«Lo mejor de la película es de Mihura», señalaba Garci en la presentación de esta adaptación de «Ninette». Y probablemente tenga razón, porque los mejores momentos de la película son aquellos en los que el director madrileño deja hablar a Mihura en su propio lenguaje: el humor y la crítica ligera. Hay escenas -la partida de cartas, algunos diálogos entre Ninette y Andrés y muchas conversaciones del matrimonio de exiliados que, aunque «adoran» Francia, comen cocido y tocan la gaita- en los que Garci respeta el texto y -lo que es más importante- el sentido de la obra teatral. Y añade lo que él borda, ayudado de su eficaz y sobresaliente equipo de siempre: un cuidado diseño de producción, una perfecta iluminación, una atinada banda sonora y una correcta dirección de actores.
El problema es que la mayor parte de la adaptación no discurre por esos derroteros y el resultado final es un producto fallido. En primer lugar, hay una clara ruptura entre la primera parte de la película -la adaptación de «Ninette y un señor de Murcia»- y la segunda -adaptación de «Ninette, Modas de París»-. Hay una descompensación en la calidad -muy superior la primera- pero también en el ritmo de la narración, en el tono e incluso en la intencionalidad. Si en la primera parte Garci ha dejado hablar, con matices, a Mihura, en la segunda habla él con su personal visión de la postguerra, la religión, el matrimonio o la infidelidad.

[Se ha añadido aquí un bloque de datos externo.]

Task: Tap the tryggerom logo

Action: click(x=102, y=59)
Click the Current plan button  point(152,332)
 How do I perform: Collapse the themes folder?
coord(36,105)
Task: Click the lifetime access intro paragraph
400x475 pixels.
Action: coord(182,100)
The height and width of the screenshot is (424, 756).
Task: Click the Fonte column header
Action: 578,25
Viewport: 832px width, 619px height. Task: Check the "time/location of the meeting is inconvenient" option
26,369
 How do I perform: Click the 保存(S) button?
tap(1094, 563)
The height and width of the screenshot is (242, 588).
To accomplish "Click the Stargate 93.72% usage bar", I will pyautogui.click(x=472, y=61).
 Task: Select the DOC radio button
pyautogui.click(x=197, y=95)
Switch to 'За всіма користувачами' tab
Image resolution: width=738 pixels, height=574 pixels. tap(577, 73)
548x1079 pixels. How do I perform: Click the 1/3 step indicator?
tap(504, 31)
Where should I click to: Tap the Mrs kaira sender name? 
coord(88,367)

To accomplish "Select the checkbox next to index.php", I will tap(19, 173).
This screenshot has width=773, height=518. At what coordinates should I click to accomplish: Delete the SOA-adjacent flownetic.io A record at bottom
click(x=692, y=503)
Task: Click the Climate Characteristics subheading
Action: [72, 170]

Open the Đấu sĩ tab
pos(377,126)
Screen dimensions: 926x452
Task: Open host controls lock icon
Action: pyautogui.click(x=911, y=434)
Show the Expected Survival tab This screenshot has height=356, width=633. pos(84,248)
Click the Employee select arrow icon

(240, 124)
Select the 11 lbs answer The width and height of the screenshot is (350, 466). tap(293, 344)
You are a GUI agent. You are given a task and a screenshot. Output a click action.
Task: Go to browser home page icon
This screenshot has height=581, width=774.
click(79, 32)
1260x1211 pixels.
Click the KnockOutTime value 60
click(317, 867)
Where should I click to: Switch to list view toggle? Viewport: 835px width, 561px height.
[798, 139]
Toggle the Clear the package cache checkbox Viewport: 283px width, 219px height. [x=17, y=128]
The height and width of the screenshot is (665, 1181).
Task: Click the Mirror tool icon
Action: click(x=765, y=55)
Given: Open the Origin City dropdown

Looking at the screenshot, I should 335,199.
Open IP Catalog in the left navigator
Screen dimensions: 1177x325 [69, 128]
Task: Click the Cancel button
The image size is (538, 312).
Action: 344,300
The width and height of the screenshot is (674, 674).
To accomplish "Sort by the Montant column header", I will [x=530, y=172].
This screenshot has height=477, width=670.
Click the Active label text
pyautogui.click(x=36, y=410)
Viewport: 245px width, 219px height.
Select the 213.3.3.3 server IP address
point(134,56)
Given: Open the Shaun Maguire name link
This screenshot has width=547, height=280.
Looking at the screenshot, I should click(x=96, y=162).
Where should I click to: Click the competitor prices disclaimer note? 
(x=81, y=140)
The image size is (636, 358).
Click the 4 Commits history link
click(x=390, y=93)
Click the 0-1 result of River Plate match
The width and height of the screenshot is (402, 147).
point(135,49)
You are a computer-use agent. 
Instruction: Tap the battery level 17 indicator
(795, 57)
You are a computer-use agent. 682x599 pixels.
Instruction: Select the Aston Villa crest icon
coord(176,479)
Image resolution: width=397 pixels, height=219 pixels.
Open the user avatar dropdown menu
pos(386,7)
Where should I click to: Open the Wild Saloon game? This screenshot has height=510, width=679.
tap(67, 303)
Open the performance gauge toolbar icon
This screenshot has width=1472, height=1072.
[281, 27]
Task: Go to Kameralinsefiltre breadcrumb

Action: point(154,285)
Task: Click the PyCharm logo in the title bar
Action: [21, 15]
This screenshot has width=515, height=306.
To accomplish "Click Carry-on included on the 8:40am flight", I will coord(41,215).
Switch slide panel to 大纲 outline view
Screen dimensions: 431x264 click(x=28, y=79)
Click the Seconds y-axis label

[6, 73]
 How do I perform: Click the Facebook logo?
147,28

Otro añadido de Garci, y que no está en Mihura, es un insistente erotismo que acaba lastrando la película y que en algunos momentos, sobre todo vista la campaña publicitaria, suena a reclamo. Evidentemente, en la «Ninette» original hay dosis importantes de sensualidad o, como decían los contemporáneos de Mihura, picardía. Pero lo que en Mihura era sugestión y elipsis, en la versión de Garci se hace «voyeurismo»; quizás un «voyeurismo» elegante en algunas escenas de la primera parte, pero «voyeurismo» al fin y al cabo, que en la segunda mitad se hace definitivamente tosco con escenas -¡qué maltrato a Mar Regueras!- que recuerdan al peor cine de destape.
Alguno alegará que Mihura no fue más lejos por culpa de la censura; pero, como que señala Julián Moreiro en su documentada biografía del autor («Humor y melancolía»), Mihura -que no se caracterizó precisamente por su mojigatería-, cuando ya no había censura, rechazó el recurso omnipresente del erotismo en el teatro y en el cine; le parecía un elemento propio de la intimidad y no para subir a un escenario.
Por último, la «Ninette» de Mihura sólo puede entenderse en un contexto de antigüedad, en una sociedad de hace cincuenta años. Pretender que ese modelo de mujer sirva para el siglo XXI es sólo una manifestación del más rancio y trasnochado machismo: y ese ya no sé si es de Miguel Mihura o de José Luis Garci.